The opening scene has the Firefly stronghold under seige, as law enforcement officials finally catch onto who has been doing the killing and lay into the bloody caln with a vengeance. Sheriff John Q. Wydell (An amazing performance by William Forsythe) has vowed to take the serial killers down for the murder of his brother. Some of the Firefly's escape and make their way to the Whore House ran by Capt. Spaulding's half-brother, Charlie Altamonte (Ken Foree) to find shelter from the cops and bounty hunters closing in. All across their path, the remaining Firefly's leave a bloody swath and this is not a good thing, for they are caught up to sooner than later, and after that the film becomes a lesson in sadism, where the lines between wrong and right are not so distinct. After veiwing this movie, I think it is safe to say, that you will never think of the song _Freebird_ in quite the same way again.
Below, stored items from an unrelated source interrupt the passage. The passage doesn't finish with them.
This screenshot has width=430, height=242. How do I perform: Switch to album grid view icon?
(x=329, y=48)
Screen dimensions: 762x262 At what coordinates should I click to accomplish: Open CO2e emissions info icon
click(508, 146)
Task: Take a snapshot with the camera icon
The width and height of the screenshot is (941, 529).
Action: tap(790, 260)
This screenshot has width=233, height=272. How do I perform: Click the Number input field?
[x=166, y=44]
That was what was so right about this film among other things. The songs were all from the 70's as opposed to Zombie and various musicians making a soundtrack for it, and all the songs fit perfectly. The acting on all parts, especially Forsythe and Sid Haig, were right on the money, and I wasn't disappointed once. There were a few small flaws, but they're minor, and are hardly worth really mentioning but the one that readily comes to mind concerns one of the Firefly's victims at a hotel banging on doors and screaming but no one comes out to see what the hell was up with all the racket. Someone, a desk clerk even, should have come out and said something. It is one of a few things, but none of them prevented me from having a great time with the rest of the flick.
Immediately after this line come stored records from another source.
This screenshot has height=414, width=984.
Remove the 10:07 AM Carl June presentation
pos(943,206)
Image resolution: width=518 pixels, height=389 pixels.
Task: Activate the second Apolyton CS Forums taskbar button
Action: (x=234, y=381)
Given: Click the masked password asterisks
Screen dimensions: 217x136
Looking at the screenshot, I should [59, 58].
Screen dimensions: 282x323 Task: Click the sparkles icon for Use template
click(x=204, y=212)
This movie kept me entertained and laughing all the way through it's entirety. I have to give Rob Zombie his just praise because the man deserves every ounce of it for making me a believer. May this be the first in a long string of successes for him in the cinema, for this one made it all right for me.

Rating: 4 out of 5 possible stars.


----------



## Zombie-F (Apr 12, 2004)

We were laughing too when we saw it, but, doesn't it make you feel like a creep for laughing at it? We were one group of maybe two in the whole theater that found humor in the violence.


----------



## Sinister (Apr 18, 2004)

There were folks all around us that were laughing. Sid Haig was a riot! And that part where Wydell told the movie critic "if you say one more disparaging word about Elvis Aron Presley in my presence, then I'm going to kick the living **** out of you!" was nothing short of inspired comic genius!  Also, you can't forget the scene where the ******* told Charlie and Cleavon all about the joys of Chicken ****ing.  

"I'm gonna have to be taking your car today! See I have some top secret clown business that supersedes any plans that you might have for this here vehicle!"


----------



## Lilith (Apr 13, 2004)

I remember seeing it and laughing. My mom stared at me like I was the devil lol.. Then again she doesn't like those type of horror films (she prefers Vincent Price type films) anyway most of people their when I went looked like them came out of hell. My mom was amused and thought it was hell of a lot better then she expected but I don't think she cares to see it again. Maybe I will make her buy the movie for me when it comes out. lol


----------



## Tom K (Aug 19, 2005)

Nice review Sinister...

I was floored when I seen this...went opening day and took off work early to go...I love HO1KC, however, it took quite a few viewings for me to appreciate it...With The Devil's Rejects, I was taken in almost instantly. Zombie's direction improved and the filml flowed quite well. Great use of those cool 70's tunes as well...I thought Freebird was a bit much though...

Emotions were stirred with this one, so it did its job. 

A week later, I was at the Flashback Con in Chicago. On Saturday night, I ended up partying with Sid Haig in his hotel room. Talk about surreal...


----------



## Sinister (Apr 18, 2004)

Thanks for the compliment Tom.

I was hoping that Zombie would have put other bands from the era like maybe *Blue Oyster Cult, Deep Purple, Black Sabbath* and *AC/DC.* I suppose it was what people would have expected, ergo, he didn't go with any of them.

Is that Sid Haig partying bit on B-Headed? If not, you gotta tell me what went down. Did the Capt. threaten to stuff his boot all up in some asses? That would have been choice!


----------



## Tom K (Aug 19, 2005)

Sinister said:


> Is that Sid Haig partying bit on B-Headed? If not, you gotta tell me what went down. Did the Capt. threaten to stuff his boot all up in some asses? That would have been choice!


No, I never posted about that. I told a few people via messenger though. It was a great time. There were only a few of us in there...Mike and Amy are the ones that got me there. Joe Knetter was there as well...

It was laid back for the most part...the drinks were a flowin'...we were all laughing a lot because Sid was being, well, Sid. Very funny guy and to hear him doing the lines from the movie and telling some of the stories was just damn cool. A gut was busted with the whole Tutti [email protected]#kin' Fruitty bit. Joe was an absolute riot. One of the more funnier people I know.

It was surreal, like I said. I normally don't get geeky about meeting people, but when I left for the night, I was thinking...

Did that just happen?


----------



## Omega (May 24, 2004)

I think I was the only one in the theatre who laughed when the chick got hit by a semi. Call me sadistic if you will, but it was entertainment at it's best, Zombie got my respect back.


----------



## Don of the Dead (Aug 17, 2005)

Omega..Black said:


> I think I was the only one in the theatre who laughed when the chick got hit by a semi.


You weren't 

I too loved this movie, its out on DVD on Nov. 8th whhich is cool since I'm meeting Sid Haig and Bill Moseley a few days later.


----------